The shooters were never caught, despite the extreme pressure Francis Franklin Fuller V placed on everyone from the police department to the offices of the mayor and the governor.

Frustrated, Fuller shortly thereafter announced his new nonprofit organization: “That night, I lost my wife, my child-my family. Sadly, it was a tragedy that could happen to anyone. And those responsible for such harm must be brought to justice and held accountable. To help the police and the justice system do exactly that, today I have established Lex Talionis in honor of my wife and daughter and all other victims in the City of Philadelphia.”

He explained that he had funded the organization with an initial endowment of five million dollars. From that, he said, “Lex Talionis will reward ten thousand dollars cash to any individual who provides information that leads to the arrest, conviction, and/or removal from free society of a criminal guilty of murder or attempted murder, rape or other sexually deviant crime, or illicit drug distribution in the City of Philadelphia. Lex Talionis will work with the Philadelphia Police Department and our courts to protect the identities of those providing the information, keeping them anonymous.”

Every week, usually on Fridays, he ran an announcement restating that message in Philadelphia’s newspapers and on its television stations.

“You don’t like Fuller?” Amanda Law asked Matt Payne.

“Sometimes I do. And sometimes, not so much,” Matt said, turning up the volume. “Here. Let’s see what he’s saying.”
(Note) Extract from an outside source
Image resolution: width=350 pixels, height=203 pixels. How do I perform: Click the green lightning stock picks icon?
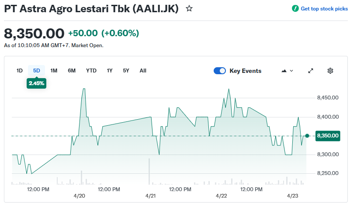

Fuller’s voice filled the bedroom: “As my ancestor Benjamin Franklin wrote in the Year of our Lord 1734, ‘Where carcasses are, eagles will gather. And where good laws are, much people flock thither.’ And so tonight I am personally signing the paperwork for my organization”-he gestured grandly toward the cast-bronze signage listing all his companies that was embedded in the wall behind him, to the line that read LEX TALIONIS, LLC-“to transfer two ten-thousand-dollar rewards into two separate escrow accounts at PNC Bank. These will be payable immediately upon the determination of who is properly responsible for the apprehension of these evildoers.”

There was a smattering of loud applause in the background, and the cameras panned to show the people who were clapping outside of the police crime-scene tape.

Matt said, “Looks like Francis has the support of Batman and-what’s that other character there that’s the supervillain?-the Joker?”

Amanda looked at the screen and made a hmm sound.

“I think that particular Joker costume is supposed to be one of our distinguished city councilmen. You can tell by his trademark black bow tie that looks like a tiny cheap clip-on. And by all those exaggerated dollar-bill bribes- they’re stuffing his pockets to the point of overflowing. The handcuffs on his left wrist are a nice touch. Oh, and there’s a dollar symbol on his coat, kind of like the Riddler had those question marks.”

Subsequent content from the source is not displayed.